ATI LPN
Pediatric ATI Proctored Test
1. Adoley has been presented at the OPD with the following clinical manifestations: crying easily, short attention span, inability to sit still, fatigue but unable to sleep at night, excessive sweating, increased heart rate, and blood pressure. Which of the following will be the appropriate diagnosis for Adoley?
- A. Autism
- B. Hyperthyroidism
- C. Hypoglycemia
- D. Pneumonia
Correct answer: B
Rationale: The symptoms described in the case, such as excessive sweating, increased heart rate, and inability to sleep, are indicative of hyperthyroidism. Hyperthyroidism is characterized by an overactive thyroid gland, leading to symptoms like increased heart rate, sweating, and difficulty sleeping, which align with Adoley's clinical manifestations. Therefore, the appropriate diagnosis for Adoley would be hyperthyroidism.
2. Following delivery of a newborn and placenta, you note that the mother has moderate vaginal bleeding.

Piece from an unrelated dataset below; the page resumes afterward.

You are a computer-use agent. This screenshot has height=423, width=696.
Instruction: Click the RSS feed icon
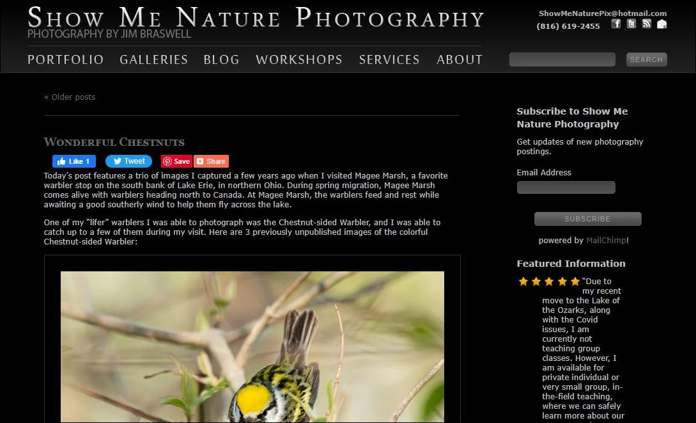[646, 24]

The mother is conscious and alert, and her vital signs are stable. Treatment for her should include:
- A. carefully packing the vagina with sterile dressings.
- B. massaging the uterus if signs of shock develop.
- C. treating her for shock and providing rapid transport.
- D. administering oxygen and massaging the uterus.
Correct answer: D
Rationale: Administering oxygen and massaging the uterus are appropriate interventions to manage postpartum bleeding. Oxygen helps support tissue perfusion, and uterine massage can aid in uterine contraction, controlling bleeding. These actions are indicated when the mother experiences moderate vaginal bleeding post-delivery, as described in the scenario. Careful monitoring for signs of shock should continue while these interventions are implemented to ensure the mother's condition remains stable. Choices A and B are incorrect because packing the vagina with sterile dressings is not recommended for postpartum bleeding unless it is severe and immediate action is needed, while massaging the uterus is a proactive approach and should not be delayed until signs of shock develop. Choice C is also incorrect as rapid transport is not the primary intervention in this scenario where the mother is conscious, alert, and stable, and the focus should be on immediate management of the bleeding.
3. What is the most important intervention to decrease the stressors of hospitalization for a 9-month-old infant being treated for a bacterial infection?
- A. Encourage the infant's parents to remain at the bedside and actively participate in the infant's care.
- B. Provide a brightly lit environment for the infant.
- C. Play tapes of the mother's voice.
- D. Assign the same nurse to the infant as much as possible.
Correct answer: A
Rationale: Encouraging the infant's parents to remain at the bedside and actively participate in the infant's care is crucial in decreasing the stressors of hospitalization for the infant. Parental presence provides comfort and security, promotes bonding, and maintains a sense of familiarity for the infant during a potentially stressful situation. This involvement can help reduce anxiety and promote better outcomes for the infant's emotional well-being and overall hospital experience. Providing a brightly lit environment (choice B) can actually increase stress for the infant, as infants generally prefer dimly lit environments for better sleep. Playing tapes of the mother's voice (choice C) may offer some comfort but does not substitute for parental presence. While assigning the same nurse to the infant (choice D) can provide continuity of care, it is not as effective as having the parents present for emotional support and bonding.
4. An 18-month-old child presents with fever, nasal flaring, intercostal retractions, and a respiratory rate of 50 bpm. What is the most appropriate nursing diagnosis?
- A. High risk for altered body temperature - hyperthermia
- B. Ineffective breathing pattern
- C. Ineffective individual coping
- D. Knowledge deficit
Correct answer: B
Rationale: In this case, the child is showing signs of respiratory distress, such as nasal flaring, intercostal retractions, and an increased respiratory rate. These are indicative of an ineffective breathing pattern. The child's compromised respiratory function requires immediate attention and intervention, making 'Ineffective breathing pattern' the most appropriate nursing diagnosis. Choices A, C, and D do not address the respiratory distress the child is experiencing and are not the priority in this situation.
5. Which of the following are not infectious causes of diarrhea?
- A. Allergy
- B. Bacteria
- C. Parasite
- D. Virus
Correct answer: A
Rationale: Diarrhea can be caused by various infectious agents such as bacteria, parasites, and viruses. Allergy, on the other hand, is a non-infectious cause of diarrhea. When an individual with a food allergy consumes the specific food they are allergic to, it can trigger diarrhea as a part of the allergic reaction.